Might be worth a look.

:food-smiley-004:


----------



## bcmatt (Aug 25, 2007)

Hey, thanks Wild Bill!
So, i unplugged the patch chord from the amp and cranked it and it is pretty quiet. Plugging in the patch chord adds that bit of hum. Then plugging in the guitar adds that extra hum that is louder. Then if I touch the guitar in the right spots, it quiets down to that patch-chord-only volume. 

So, that means I will do some reading on the Guitar Nuts website. I have now bookmarked it and will look into it these next few days. Thanks for the help.


----------



## Phil Lament (Sep 4, 2006)

If you touch metal on the amp, is it the same as touching the guitar? If so, your amp isn't grounded. Check power cord ground wire for continuity. Or maybe house wiring?


----------



## Soupbone (May 17, 2007)

*could be*

In the old days I once rewired/configured/sheilded a guitar 4 times because of a stupid traffic light on the corner.

In the end it was the most quiet guitar at the studio, but in that room/house it still had that noize!

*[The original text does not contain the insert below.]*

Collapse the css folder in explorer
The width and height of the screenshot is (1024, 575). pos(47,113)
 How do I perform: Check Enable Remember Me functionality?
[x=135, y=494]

Could be anything, the floor of the room, the next door neighbors aquarium, If it doesnt bother you I'd let it go.


----------



## bcmatt (Aug 25, 2007)

Phil Lament said:


> If you touch metal on the amp, is it the same as touching the guitar? If so, your amp isn't grounded. Check power cord ground wire for continuity. Or maybe house wiring?

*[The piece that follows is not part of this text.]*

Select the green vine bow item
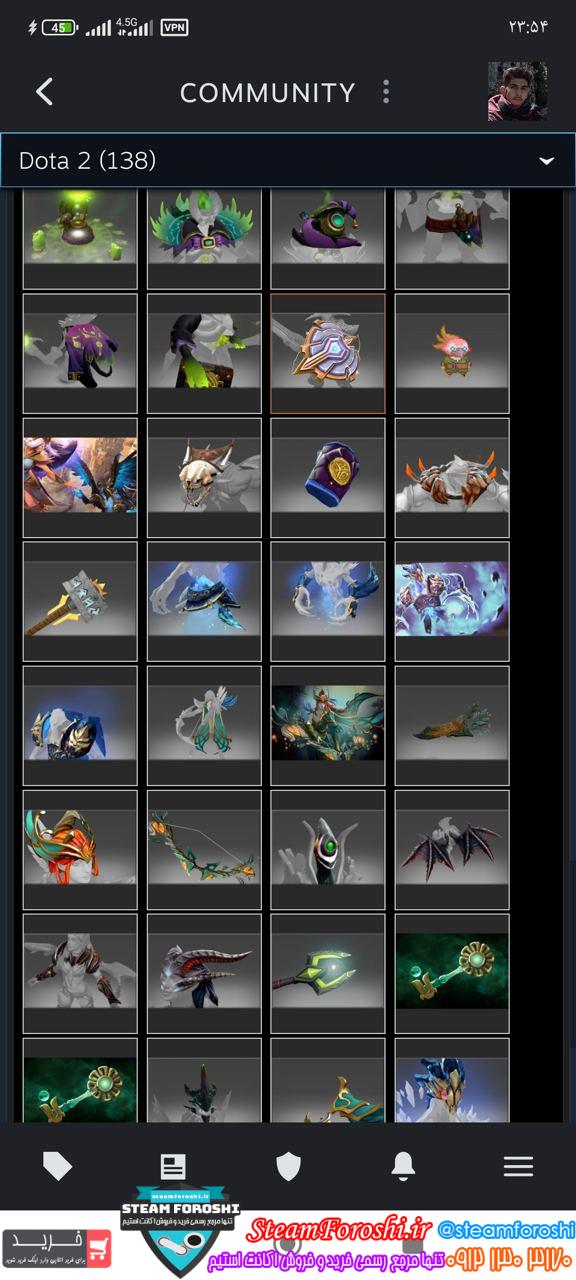The height and width of the screenshot is (1280, 576). pyautogui.click(x=204, y=849)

Uh Oh. I'll have to look into this. When I touch the amp's metal toggle switches, it seems to stop the hum the same as touching the guitar. I'll look into this some more.


----------



## Phil Lament (Sep 4, 2006)

Any luck with the hum?


----------



## bcmatt (Aug 25, 2007)

I haven't really had much time to worry about it lately. But you know, I haven't noticed it in a while. It's certainly not a serious issue. 
I was going to try touching the amp while not wearing the guitar and see if it still quiets down. I'll try that tomorrow if I can get it to hum first.


----------